Strengthening E-Health Security: Authentication Analysis Through Formal Methods
摘要
This chapter introduces and analyzes a secure, passwordless authentication framework for mobile e-health systems, with a focus on protecting sensitive patient data against common security threats. By moving away from traditional password-based methods, the research addresses vulnerabilities inherent in such systems, which are particularly challenging in the context of healthcare. The framework leverages unique identity-based encryption and a secure boot process that integrates Near Field Communication (NFC) technology to authenticate e-health sensor nodes, enhancing both security and user experience. The study utilizes formal methods, specifically the Automated Validation of Internet Security Protocols and Applications (AVISPA) tool, to validate the proposed protocol. This approach enables a thorough assessment of the protocol’s robustness against attacks such as replay and node cloning. Through simulations, the protocol demonstrates resilience, confirming that unauthorized entities are effectively prevented from accessing the e-health network. The identity-based encryption scheme reduces memory consumption by up to 65%, while also optimizing energy usage, which is critical for resource-limited mobile e-health devices. Results from AVISPA simulations show that the authentication protocol can secure mobile e-health communications by safeguarding patient data without relying on third-party servers. The protocol’s lightweight design minimizes computational overhead, making it suitable for real-time healthcare applications.

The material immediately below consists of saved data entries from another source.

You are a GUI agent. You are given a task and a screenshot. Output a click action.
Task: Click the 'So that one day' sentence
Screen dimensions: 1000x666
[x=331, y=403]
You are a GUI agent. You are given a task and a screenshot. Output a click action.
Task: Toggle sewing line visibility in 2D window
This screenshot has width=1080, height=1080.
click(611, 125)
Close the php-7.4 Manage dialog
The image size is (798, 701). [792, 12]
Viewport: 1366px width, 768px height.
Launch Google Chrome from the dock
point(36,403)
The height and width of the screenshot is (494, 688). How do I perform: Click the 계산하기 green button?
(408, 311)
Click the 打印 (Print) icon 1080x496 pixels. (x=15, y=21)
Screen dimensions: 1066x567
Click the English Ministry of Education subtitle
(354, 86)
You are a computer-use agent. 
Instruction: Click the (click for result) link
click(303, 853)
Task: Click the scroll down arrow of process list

Additionally, this chapter identifies areas for further research, such as refining the protocol for deployment in diverse healthcare settings and evaluating it in real-world environments. The findings contribute significantly to the advancement of secure mobile e-health systems, offering a practical solution that aligns with the demands of modern healthcare. This research lays a foundation for developing more sophisticated, resilient e-health authentication protocols, thereby supporting the growing adoption of digital healthcare technologies while prioritizing patient privacy and data security.